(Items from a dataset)
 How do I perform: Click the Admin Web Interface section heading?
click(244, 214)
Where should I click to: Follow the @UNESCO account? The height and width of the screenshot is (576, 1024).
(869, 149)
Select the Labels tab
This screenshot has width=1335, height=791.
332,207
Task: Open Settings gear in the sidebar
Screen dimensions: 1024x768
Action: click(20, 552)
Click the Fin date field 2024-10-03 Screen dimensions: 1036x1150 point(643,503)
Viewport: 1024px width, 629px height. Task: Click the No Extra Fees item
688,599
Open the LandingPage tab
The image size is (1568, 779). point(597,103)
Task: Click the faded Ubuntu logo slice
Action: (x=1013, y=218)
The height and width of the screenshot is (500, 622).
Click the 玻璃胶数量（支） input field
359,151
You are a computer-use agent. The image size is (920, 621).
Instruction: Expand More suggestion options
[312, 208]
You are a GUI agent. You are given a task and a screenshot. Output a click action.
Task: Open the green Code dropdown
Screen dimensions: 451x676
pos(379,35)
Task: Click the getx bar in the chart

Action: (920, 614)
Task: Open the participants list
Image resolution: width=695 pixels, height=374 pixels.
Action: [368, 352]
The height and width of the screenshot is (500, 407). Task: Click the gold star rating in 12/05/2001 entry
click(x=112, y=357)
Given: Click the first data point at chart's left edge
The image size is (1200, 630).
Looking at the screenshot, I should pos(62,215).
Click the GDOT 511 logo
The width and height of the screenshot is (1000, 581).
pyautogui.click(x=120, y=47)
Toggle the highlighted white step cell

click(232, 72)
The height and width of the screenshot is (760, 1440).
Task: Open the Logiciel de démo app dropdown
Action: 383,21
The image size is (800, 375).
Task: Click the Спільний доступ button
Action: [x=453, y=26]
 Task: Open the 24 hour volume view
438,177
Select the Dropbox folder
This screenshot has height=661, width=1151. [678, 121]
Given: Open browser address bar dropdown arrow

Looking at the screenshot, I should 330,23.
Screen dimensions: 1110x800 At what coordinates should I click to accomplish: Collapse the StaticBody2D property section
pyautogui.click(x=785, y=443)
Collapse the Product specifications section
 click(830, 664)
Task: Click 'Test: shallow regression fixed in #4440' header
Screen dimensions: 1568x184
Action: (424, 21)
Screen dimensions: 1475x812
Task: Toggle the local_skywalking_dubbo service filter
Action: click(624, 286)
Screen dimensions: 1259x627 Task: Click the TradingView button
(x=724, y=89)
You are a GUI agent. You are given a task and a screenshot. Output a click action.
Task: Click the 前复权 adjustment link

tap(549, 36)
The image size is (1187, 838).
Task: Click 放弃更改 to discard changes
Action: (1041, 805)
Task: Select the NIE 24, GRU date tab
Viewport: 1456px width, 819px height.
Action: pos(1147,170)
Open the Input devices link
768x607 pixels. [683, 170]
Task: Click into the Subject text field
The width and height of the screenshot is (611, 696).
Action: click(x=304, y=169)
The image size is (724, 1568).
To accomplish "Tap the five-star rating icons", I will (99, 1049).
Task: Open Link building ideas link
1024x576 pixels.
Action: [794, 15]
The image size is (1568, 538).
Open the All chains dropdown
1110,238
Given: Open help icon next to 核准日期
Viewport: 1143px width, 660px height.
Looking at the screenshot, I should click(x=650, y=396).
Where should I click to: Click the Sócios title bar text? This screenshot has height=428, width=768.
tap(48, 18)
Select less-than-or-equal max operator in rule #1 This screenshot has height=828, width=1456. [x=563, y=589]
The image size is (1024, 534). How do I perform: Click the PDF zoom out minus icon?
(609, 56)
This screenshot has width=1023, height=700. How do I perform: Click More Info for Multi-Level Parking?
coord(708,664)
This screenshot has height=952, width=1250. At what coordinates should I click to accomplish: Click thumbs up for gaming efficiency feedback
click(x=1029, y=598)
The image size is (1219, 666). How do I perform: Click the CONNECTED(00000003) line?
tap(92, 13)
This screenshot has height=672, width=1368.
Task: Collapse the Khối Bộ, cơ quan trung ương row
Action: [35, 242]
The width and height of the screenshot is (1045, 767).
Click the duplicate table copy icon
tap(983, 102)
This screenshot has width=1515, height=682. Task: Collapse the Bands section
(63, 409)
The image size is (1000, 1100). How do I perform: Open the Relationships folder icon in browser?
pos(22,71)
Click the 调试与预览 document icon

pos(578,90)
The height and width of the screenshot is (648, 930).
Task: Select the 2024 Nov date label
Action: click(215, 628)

Required action: Every entry above needs to be written out again exactly.

Written reply:
 How do I perform: Click the Admin Web Interface section heading?
click(244, 214)
Where should I click to: Follow the @UNESCO account? The height and width of the screenshot is (576, 1024).
(869, 149)
Select the Labels tab
This screenshot has width=1335, height=791.
332,207
Task: Open Settings gear in the sidebar
Screen dimensions: 1024x768
Action: click(20, 552)
Click the Fin date field 2024-10-03 Screen dimensions: 1036x1150 point(643,503)
Viewport: 1024px width, 629px height. Task: Click the No Extra Fees item
688,599
Open the LandingPage tab
The image size is (1568, 779). point(597,103)
Task: Click the faded Ubuntu logo slice
Action: (x=1013, y=218)
The height and width of the screenshot is (500, 622).
Click the 玻璃胶数量（支） input field
359,151
You are a computer-use agent. The image size is (920, 621).
Instruction: Expand More suggestion options
[312, 208]
You are a GUI agent. You are given a task and a screenshot. Output a click action.
Task: Open the green Code dropdown
Screen dimensions: 451x676
pos(379,35)
Task: Click the getx bar in the chart

Action: (920, 614)
Task: Open the participants list
Image resolution: width=695 pixels, height=374 pixels.
Action: [368, 352]
The height and width of the screenshot is (500, 407). Task: Click the gold star rating in 12/05/2001 entry
click(x=112, y=357)
Given: Click the first data point at chart's left edge
The image size is (1200, 630).
Looking at the screenshot, I should pos(62,215).
Click the GDOT 511 logo
The width and height of the screenshot is (1000, 581).
pyautogui.click(x=120, y=47)
Toggle the highlighted white step cell

click(232, 72)
The height and width of the screenshot is (760, 1440).
Task: Open the Logiciel de démo app dropdown
Action: 383,21
The image size is (800, 375).
Task: Click the Спільний доступ button
Action: [x=453, y=26]
 Task: Open the 24 hour volume view
438,177
Select the Dropbox folder
This screenshot has height=661, width=1151. [678, 121]
Given: Open browser address bar dropdown arrow

Looking at the screenshot, I should 330,23.
Screen dimensions: 1110x800 At what coordinates should I click to accomplish: Collapse the StaticBody2D property section
pyautogui.click(x=785, y=443)
Collapse the Product specifications section
 click(830, 664)
Task: Click 'Test: shallow regression fixed in #4440' header
Screen dimensions: 1568x184
Action: (424, 21)
Screen dimensions: 1475x812
Task: Toggle the local_skywalking_dubbo service filter
Action: click(624, 286)
Screen dimensions: 1259x627 Task: Click the TradingView button
(x=724, y=89)
You are a GUI agent. You are given a task and a screenshot. Output a click action.
Task: Click the 前复权 adjustment link

tap(549, 36)
The image size is (1187, 838).
Task: Click 放弃更改 to discard changes
Action: (1041, 805)
Task: Select the NIE 24, GRU date tab
Viewport: 1456px width, 819px height.
Action: pos(1147,170)
Open the Input devices link
768x607 pixels. [683, 170]
Task: Click into the Subject text field
The width and height of the screenshot is (611, 696).
Action: click(x=304, y=169)
The image size is (724, 1568).
To accomplish "Tap the five-star rating icons", I will (99, 1049).
Task: Open Link building ideas link
1024x576 pixels.
Action: [794, 15]
The image size is (1568, 538).
Open the All chains dropdown
1110,238
Given: Open help icon next to 核准日期
Viewport: 1143px width, 660px height.
Looking at the screenshot, I should click(x=650, y=396).
Where should I click to: Click the Sócios title bar text? This screenshot has height=428, width=768.
tap(48, 18)
Select less-than-or-equal max operator in rule #1 This screenshot has height=828, width=1456. [x=563, y=589]
The image size is (1024, 534). How do I perform: Click the PDF zoom out minus icon?
(609, 56)
This screenshot has width=1023, height=700. How do I perform: Click More Info for Multi-Level Parking?
coord(708,664)
This screenshot has height=952, width=1250. At what coordinates should I click to accomplish: Click thumbs up for gaming efficiency feedback
click(x=1029, y=598)
The image size is (1219, 666). How do I perform: Click the CONNECTED(00000003) line?
tap(92, 13)
This screenshot has height=672, width=1368.
Task: Collapse the Khối Bộ, cơ quan trung ương row
Action: [35, 242]
The width and height of the screenshot is (1045, 767).
Click the duplicate table copy icon
tap(983, 102)
This screenshot has width=1515, height=682. Task: Collapse the Bands section
(63, 409)
The image size is (1000, 1100). How do I perform: Open the Relationships folder icon in browser?
pos(22,71)
Click the 调试与预览 document icon

pos(578,90)
The height and width of the screenshot is (648, 930).
Task: Select the 2024 Nov date label
Action: click(215, 628)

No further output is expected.